*Work task*. Leaving out the pictures, output the lines from the one that contains "Instruction: Open the" through the end of the material, exactly as they stand.

*Records*.
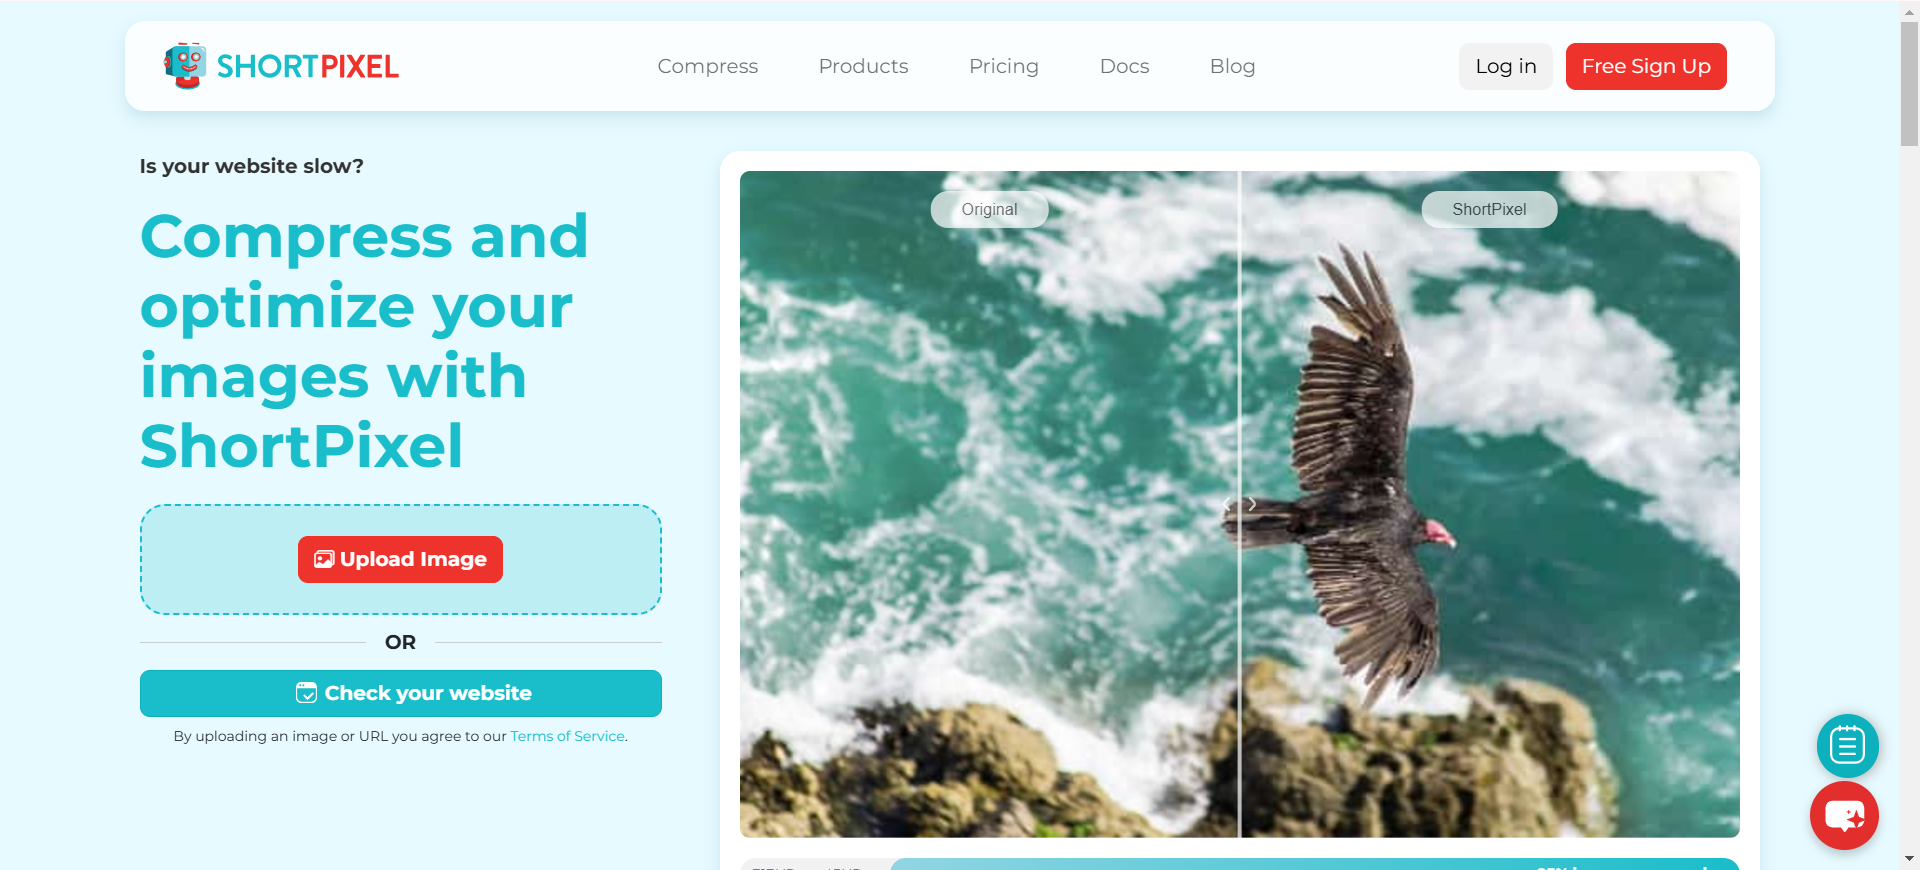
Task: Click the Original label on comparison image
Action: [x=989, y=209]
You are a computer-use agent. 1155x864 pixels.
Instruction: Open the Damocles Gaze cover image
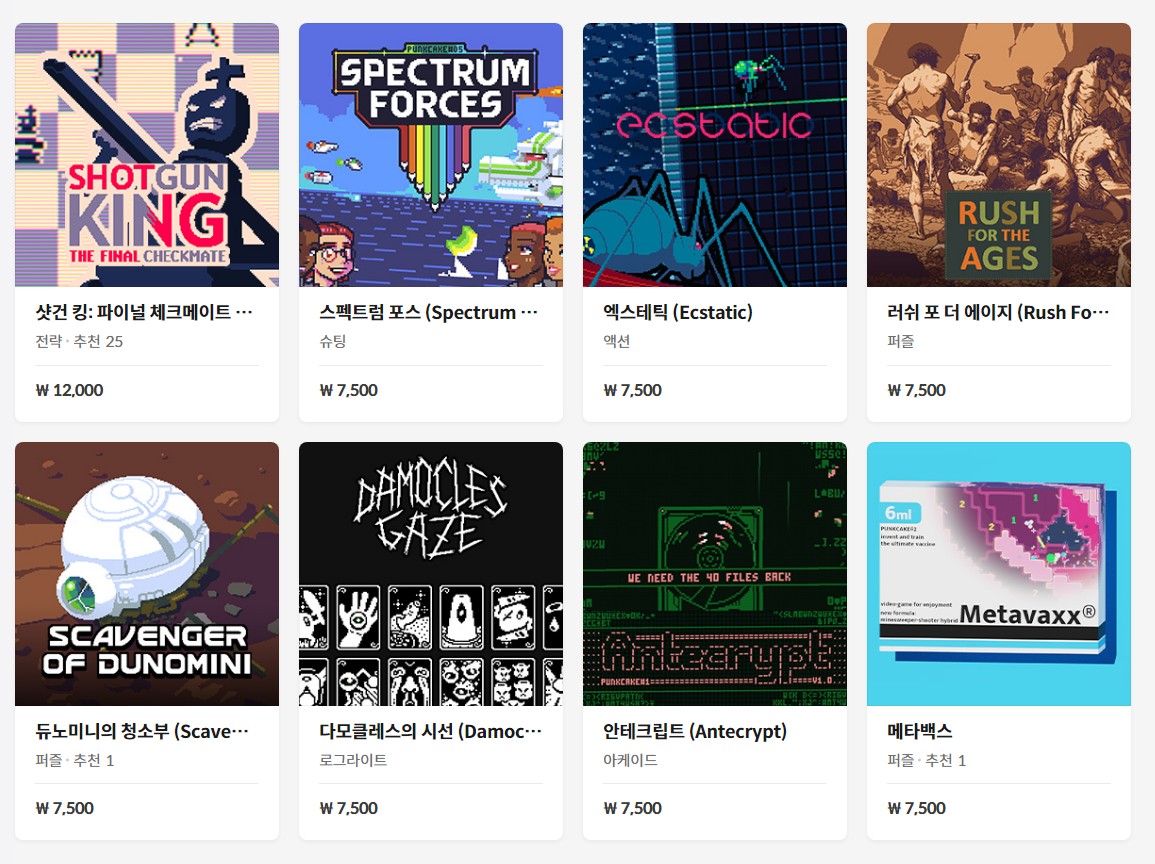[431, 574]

*Response to this exercise*.
Instruction: Open the Damocles Gaze cover image
[431, 574]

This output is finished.